(Beginning of The data)

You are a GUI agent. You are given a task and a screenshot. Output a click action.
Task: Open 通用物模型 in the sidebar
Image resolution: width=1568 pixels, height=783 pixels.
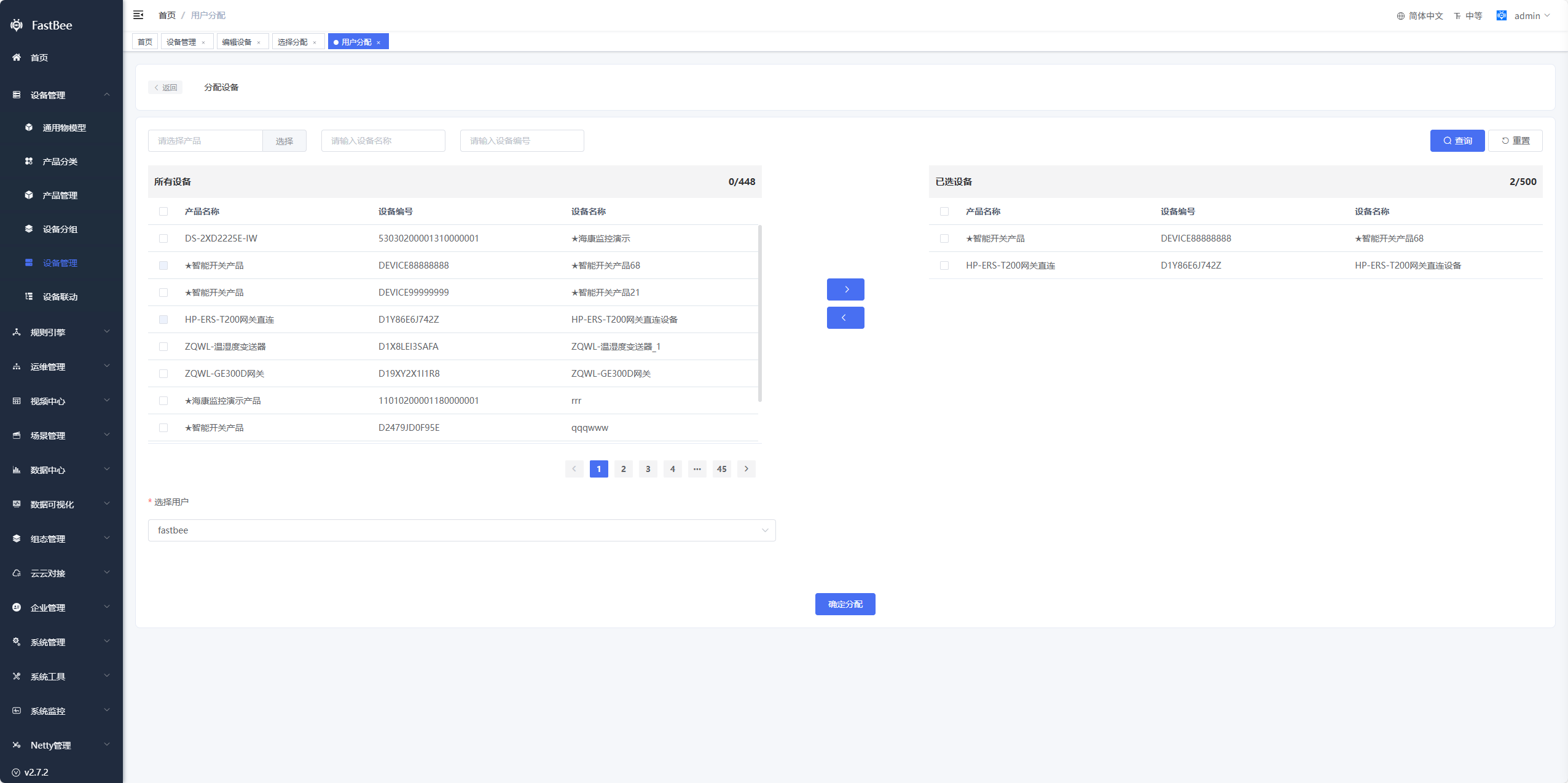[x=64, y=128]
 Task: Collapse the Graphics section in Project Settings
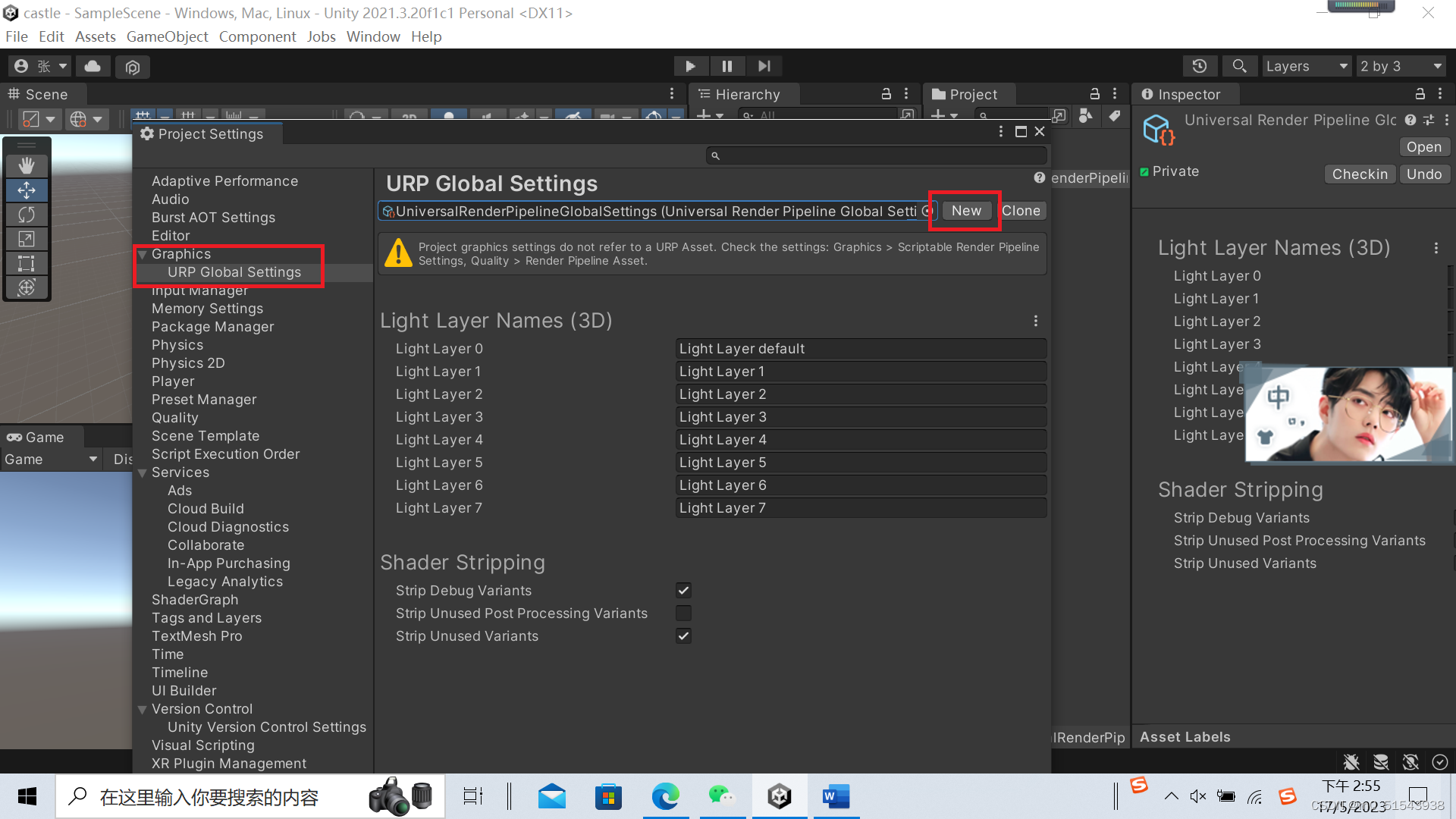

(End of The data)

### Work instructions
Please print the lines from the one holding "Image resolution: width=1568" through the end of the records above, unchanged and with the pictures left out.

### Your response
Image resolution: width=1568 pixels, height=783 pixels.
[x=64, y=128]
 Task: Collapse the Graphics section in Project Settings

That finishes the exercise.